§ **Selected passage**:
>> Begin

Both of my TVs, the analog with the converter box and the digital have an RF input so I'm not sure what you're saying here.

http://www.pcmag.com/slideshow_viewer/0,3253,l=225644&a=225644&po=6,00.asp


SMHarman said:


> Yes, but...
> 
> 
> 
> ...So, while an aerial is an aerial, you need one that works harder to pull in a good signal not just the rabbit ears.



I have a "digital antenna" that I bought for my newer TV.  An old set of rabbit ears actually gets a better signal than the new one I bought.

I don't think the antennas "work" at all and are passive by nature but I'm no expert on this matter for sure.  I only know that I get a nice crisp clear no nonsense picture on my newer TV with the older antenna.


----------



## Ridewithme38 (Nov 27, 2013)

I dont know nothing about these 'digital bandwidths and segments'

But i know, i hooked an old outdated netbook up to my 50" TV and can stream netflix, Hulu, Youtube, any Torrents i download and really anything else, even this forum and i can get actual 1080P video, unlike my cable box that only puts out 720....I hardly every switch between inputs back to regular TV.


----------



## schiff1997 (Nov 27, 2013)

We have a Raspberry Pi.   It is connected through our internet and then connects to our TV via HDMI cable

You can access pretty much any TV show within an hour after it appears on Cable stations.   We get TV shows from all over the world as well as up to date recently released movie rentals.  No monthly fees at all just purchase the Raspberry Pi


----------



## isisdave (Nov 27, 2013)

>> End

Data for locating words and elements
>> Begin

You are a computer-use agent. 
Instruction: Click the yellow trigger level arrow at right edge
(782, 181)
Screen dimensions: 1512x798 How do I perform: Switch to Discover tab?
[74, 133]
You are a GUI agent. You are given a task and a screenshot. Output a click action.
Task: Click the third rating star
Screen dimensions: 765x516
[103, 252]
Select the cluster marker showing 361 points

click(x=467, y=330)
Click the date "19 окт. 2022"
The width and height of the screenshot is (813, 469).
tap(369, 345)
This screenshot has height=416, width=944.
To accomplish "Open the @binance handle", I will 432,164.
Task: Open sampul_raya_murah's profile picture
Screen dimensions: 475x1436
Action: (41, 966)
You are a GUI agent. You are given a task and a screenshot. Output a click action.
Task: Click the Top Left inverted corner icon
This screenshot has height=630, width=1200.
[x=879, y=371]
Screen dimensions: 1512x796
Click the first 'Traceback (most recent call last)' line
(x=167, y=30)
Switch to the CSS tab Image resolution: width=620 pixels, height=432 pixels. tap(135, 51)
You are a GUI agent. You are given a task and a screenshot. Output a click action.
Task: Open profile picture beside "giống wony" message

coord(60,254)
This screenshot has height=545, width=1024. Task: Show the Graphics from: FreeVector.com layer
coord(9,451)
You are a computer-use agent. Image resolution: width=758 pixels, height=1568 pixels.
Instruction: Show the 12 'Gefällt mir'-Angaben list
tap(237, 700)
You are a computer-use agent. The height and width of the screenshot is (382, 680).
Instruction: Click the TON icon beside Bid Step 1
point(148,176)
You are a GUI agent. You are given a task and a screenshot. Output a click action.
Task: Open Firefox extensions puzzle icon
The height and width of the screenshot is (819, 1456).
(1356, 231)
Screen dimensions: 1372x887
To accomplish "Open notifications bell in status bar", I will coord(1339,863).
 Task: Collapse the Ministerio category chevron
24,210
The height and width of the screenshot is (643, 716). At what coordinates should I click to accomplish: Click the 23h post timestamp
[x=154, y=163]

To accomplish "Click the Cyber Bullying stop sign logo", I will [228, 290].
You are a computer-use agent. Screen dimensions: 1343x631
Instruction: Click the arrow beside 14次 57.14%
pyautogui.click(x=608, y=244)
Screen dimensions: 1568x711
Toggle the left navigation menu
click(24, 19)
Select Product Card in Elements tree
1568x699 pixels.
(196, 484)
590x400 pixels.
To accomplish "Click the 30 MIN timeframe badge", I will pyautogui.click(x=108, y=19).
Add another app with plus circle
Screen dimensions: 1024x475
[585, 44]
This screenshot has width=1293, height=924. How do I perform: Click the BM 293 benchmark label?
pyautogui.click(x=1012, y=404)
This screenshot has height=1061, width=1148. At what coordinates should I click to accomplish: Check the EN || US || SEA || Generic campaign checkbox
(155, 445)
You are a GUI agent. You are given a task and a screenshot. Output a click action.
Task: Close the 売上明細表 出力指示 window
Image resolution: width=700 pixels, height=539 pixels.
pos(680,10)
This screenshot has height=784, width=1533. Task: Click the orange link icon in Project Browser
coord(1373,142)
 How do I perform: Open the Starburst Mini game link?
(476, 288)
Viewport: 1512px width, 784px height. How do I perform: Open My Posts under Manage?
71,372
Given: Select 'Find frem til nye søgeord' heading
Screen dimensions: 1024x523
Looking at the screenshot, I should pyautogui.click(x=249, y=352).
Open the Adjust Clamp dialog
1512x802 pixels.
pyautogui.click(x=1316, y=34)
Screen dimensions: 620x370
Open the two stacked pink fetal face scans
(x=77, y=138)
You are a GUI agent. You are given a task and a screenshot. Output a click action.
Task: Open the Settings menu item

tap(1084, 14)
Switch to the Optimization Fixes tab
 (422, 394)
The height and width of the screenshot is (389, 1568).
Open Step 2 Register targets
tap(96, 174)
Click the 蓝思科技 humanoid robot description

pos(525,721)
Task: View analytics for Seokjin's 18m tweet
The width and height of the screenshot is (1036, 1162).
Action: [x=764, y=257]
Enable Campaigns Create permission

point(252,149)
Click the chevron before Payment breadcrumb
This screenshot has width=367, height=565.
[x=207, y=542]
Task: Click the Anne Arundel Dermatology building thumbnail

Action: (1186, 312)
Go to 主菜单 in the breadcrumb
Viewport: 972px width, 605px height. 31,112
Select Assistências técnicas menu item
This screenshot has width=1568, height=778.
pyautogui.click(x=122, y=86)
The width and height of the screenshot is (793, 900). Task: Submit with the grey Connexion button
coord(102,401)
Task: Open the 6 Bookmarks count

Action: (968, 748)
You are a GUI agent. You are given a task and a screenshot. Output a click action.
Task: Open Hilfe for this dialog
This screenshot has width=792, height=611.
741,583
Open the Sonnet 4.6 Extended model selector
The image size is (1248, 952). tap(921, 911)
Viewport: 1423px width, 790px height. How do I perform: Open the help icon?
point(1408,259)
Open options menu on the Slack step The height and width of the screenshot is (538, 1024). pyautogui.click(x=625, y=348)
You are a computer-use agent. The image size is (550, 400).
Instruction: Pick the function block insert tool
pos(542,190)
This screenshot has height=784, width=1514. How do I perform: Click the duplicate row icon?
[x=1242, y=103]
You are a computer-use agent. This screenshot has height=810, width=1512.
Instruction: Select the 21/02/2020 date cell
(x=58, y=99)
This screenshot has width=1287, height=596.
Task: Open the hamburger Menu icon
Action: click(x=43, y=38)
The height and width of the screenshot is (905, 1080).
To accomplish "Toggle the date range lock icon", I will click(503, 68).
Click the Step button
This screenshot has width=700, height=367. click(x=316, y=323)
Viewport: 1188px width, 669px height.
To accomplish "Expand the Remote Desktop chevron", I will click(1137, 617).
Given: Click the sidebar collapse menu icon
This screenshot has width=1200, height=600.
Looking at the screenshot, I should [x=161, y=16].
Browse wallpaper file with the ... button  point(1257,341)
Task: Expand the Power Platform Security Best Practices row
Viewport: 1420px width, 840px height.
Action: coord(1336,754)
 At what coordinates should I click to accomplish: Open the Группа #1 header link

>> End

§ **Your goal**: Copy out everything in the forum thread on TV antennas and streaming from "I don't think" down to "Ridewithme38 (Nov 27, 2013)". These records have no connection to the text.

§ **Written answer**:
I don't think the antennas "work" at all and are passive by nature but I'm no expert on this matter for sure.  I only know that I get a nice crisp clear no nonsense picture on my newer TV with the older antenna.


----------



## Ridewithme38 (Nov 27, 2013)